Стол в кухне был уже накрыт для ужина, с расставленными тарелками и столовыми приборами. Когда он прошел мимо стола к раковине, он вспомнил, как вернулся с полей два дня назад и нашел родителей, ждавшими его на кухне, между ними на столе безмолвно лежал пергамент с черными краями – повестка о призыве на военную службу. Сразу он увидел, что родители плакали – их глаза были красными и мокрыми от горя. Ему не нужно было спрашивать о причине их слез. Их лица и изображение Имперского орла на пергаменте сказали ему все.
Сейчас, проходя мимо стола, Ларн увидел тот же пергамент, лежавший сложенными вдвое на одном из кухонных шкафов. Отвлекшись от своего первоначального намерения, он подошел к шкафу. Взяв пергамент и развернув его, он еще раз прочитал слова, написанные под официальным заголовком.
Граждане Джумаля IV,- говорилось в пергаменте, - возрадуйтесь! В соответствии с Имперским Законом и своею властью ваш Губернатор отдал приказ о наборе двух новых полков Имперской Гвардии из числа его подданных. Кроме того, он приказал тем, кто призван в эти новые полки, явиться со всей поспешностью, чтобы они могли без промедления начать боевую подготовку и занять свое место среди Святых и Праведных Армий Благословенного Императора Всего Человечества.
Дальше в пергаменте шел список имен тех, кто был призван, описание деталей процесса рекрутского набора и особенно подчеркивались наказания, ожидающие тех, кто не явится на призыв. Ларну не нужно было читать остальное – за эти два дня он прочитал пергамент так много раз, что помнил все наизусть. Но все же, несмотря на это, словно не в силах прекратить ковырять струп наполовину зажившей раны, он продолжал читать слова на пергаменте.
- Арвин? – он услышал позади себя голос матери, нарушивший ход его мыслей. – Ты напугал меня, стоя здесь так. Я не слышала, как ты вошел.
Обернувшись, Ларн увидел мать, стоявшую рядом с ним, в руках она держала банку с семенами кьюдин, а глаза ее были красны от недавно пролитых слез.
- Я только что пришел, мама, - сказал он, чувствуя странную растерянность, и положил пергамент на место. – Я закончил работу и подумал, что надо бы помыть руки перед едой.

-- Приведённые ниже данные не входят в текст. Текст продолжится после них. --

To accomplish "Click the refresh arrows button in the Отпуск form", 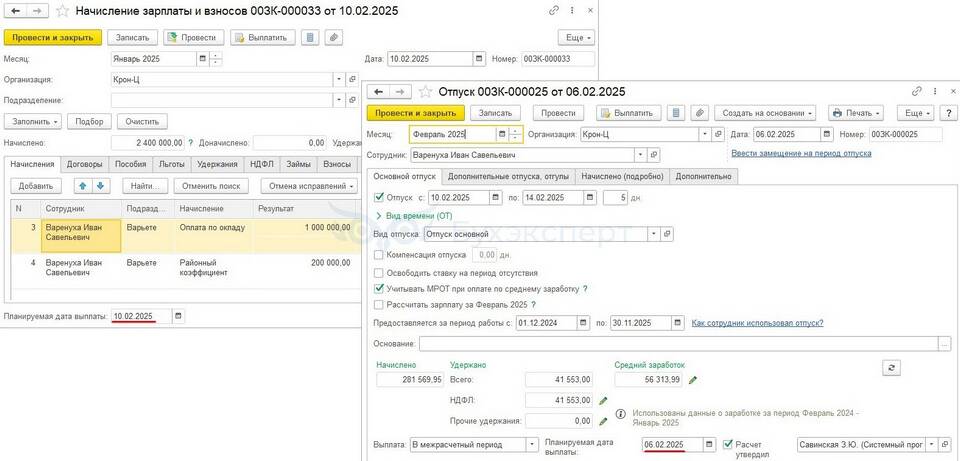I will coord(892,368).
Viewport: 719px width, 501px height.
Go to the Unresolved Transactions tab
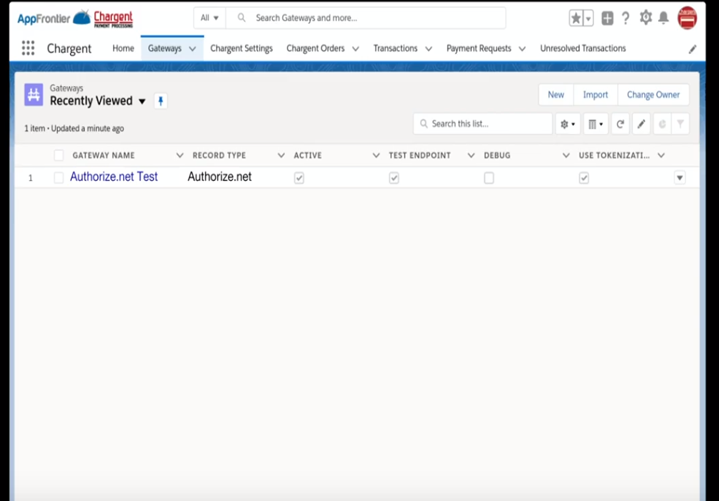point(582,48)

Несколько секунд его мать стояла и тихо смотрела на него. Встретившись с ней взглядом в стесненном молчании, Ларн понял, как трудно ей сейчас говорить с ним, когда она знала, что завтра потеряет его навсегда. Это придавало каждому слова глубокую значимость, делая трудным даже самый простой разговор, зная, что в любой момент единственное неудачно выбранное слово могло выпустить мучительную волну горя в ее душе.